**Directions for this task:**
Below are entries with pictures in them. Output exactly the lines starting at the line with "You are a GUI" and ending at the line with "Given: Click the", both included, but not the pictures.
[Data supplied]
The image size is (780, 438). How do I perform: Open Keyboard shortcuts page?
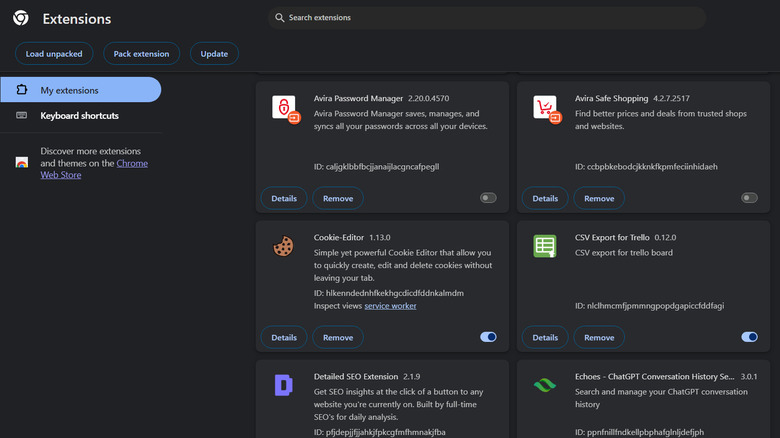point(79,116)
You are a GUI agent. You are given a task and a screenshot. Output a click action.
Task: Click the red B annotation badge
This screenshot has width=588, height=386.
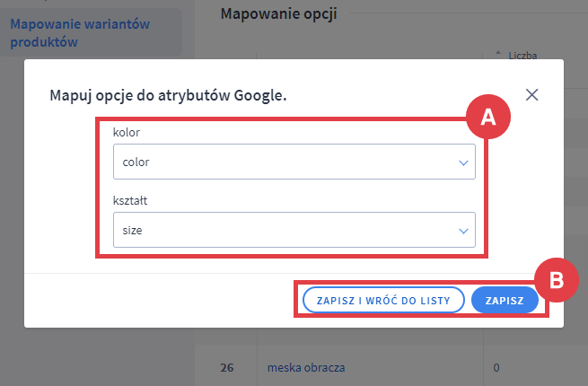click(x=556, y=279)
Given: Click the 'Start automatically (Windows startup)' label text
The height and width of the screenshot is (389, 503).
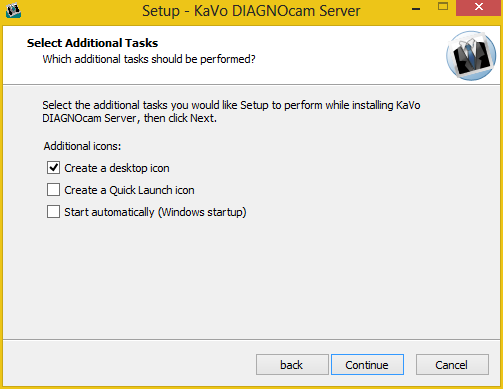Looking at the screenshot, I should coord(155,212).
[/Data supplied]
[Data supplied]
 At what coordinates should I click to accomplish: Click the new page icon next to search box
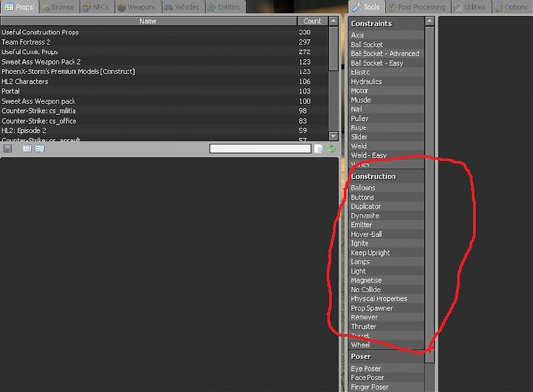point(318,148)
[/Data supplied]
**Answer:**
You are a GUI agent. You are given a task and a screenshot. Output a click action.
Task: Click the red B annotation badge
This screenshot has width=588, height=386.
click(x=556, y=279)
Given: Click the 'Start automatically (Windows startup)' label text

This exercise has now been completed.